§ **Text provided**
Also, where does the radio earth run to? It might be worthwhile taking an earth straight from it to the body incase it's using the arial for an earth just now.

Also, assuming your car has one, check the suppressor in the distributor and see if it's good - the only useful way to do this is to replace it I'm afraid.

Also you might want to try fitting a ground loop isolator to the radio, but that's a long shot.

P.

Reply to
Paul S. Brown

Woo. If the engine is off then it is not engine interferance but I'd go for a busted aerial connection. AM radio should be a big woosh noise if no station is being recieved. (FM goes silent) On my '97 HSE the AM and VHF aerials are seperate connections so it's probably either fallen out or something has chopped the cable.

nigelH

Reply to
Nigel Hewitt

Sounds like the aerial is disconnected or the wire is broken. It's picking up what stray signal it can and opening the door lets in more of the signal.

The AM receiver will keep turning up the reception gain until it gets a strong signal. If there's no signal it'll keep on increasing the gain until either the background noise provides a strong enough signal or it hits maximum gain.

There should be zero Ohms between the aerial itself and the centre pin of where the aerial wire goes into the radio. The radio needs to be earthed and so does the aerial mount.

Reply to
PDannyD

That is not necessarilly true, some aerials have a small value capacitor in the centre pin of the plug

Terry

Reply to
terry

I'm confused about where the AM antenna is. Not even sure about the FM either. Could the FM antenna be on the left and right rear windows? I'm thinking I bumped something while obsessing on window cleaning.

Reply to
Tim

The radio aerial (I think there is only one) is built into the rear o/s side window on later RRCs, looks a bit like a HRW element. I thought it was built into the glass itself, but maybe it's on the surface and vulnerable to damage like the HRW elements are. I don't know about the difference between AM and FM reception, but perhaps you have damaged the aerial element and one is just more tolerant of a crap signal than the other.

Reply to
Richard Brookman

AFAIK all the later classic Rangies (mine did anyway) used the heated rear screen as an aerial if you loosen off the rear edge of the headlining you will find an aerial amplifier with the coax cable plugged into it close to the speakers FM works quiet well even if this unit is U/S. I would suggest you check for a power feed but the circuit diags I had looked buggerall like the setup so in the end I had to forgo TMS and stick to FM only thinks :- I really must sell my old manuals= haynes and electronic Derek

Reply to
Derek

I couldn't figure it out, drove it into the radio shop. he swapped the AM and the FM antenna and no noise now.

§ **Supplied information**

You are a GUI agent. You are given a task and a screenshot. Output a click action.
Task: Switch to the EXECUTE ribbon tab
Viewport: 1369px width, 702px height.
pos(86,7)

§ **Given problem**
Answer these about the car radio thread:
1. According to the post mentioning a '97 HSE, what should an AM radio produce if no station is being received?
2. How many Ohms should there be between the aerial itself and the centre pin where the aerial wire goes into the radio?
3. What did the radio shop do that ended the noise?

§ **Exercise solution**
1. A big woosh noise.
2. Zero Ohms.
3. It swapped the AM and the FM antenna.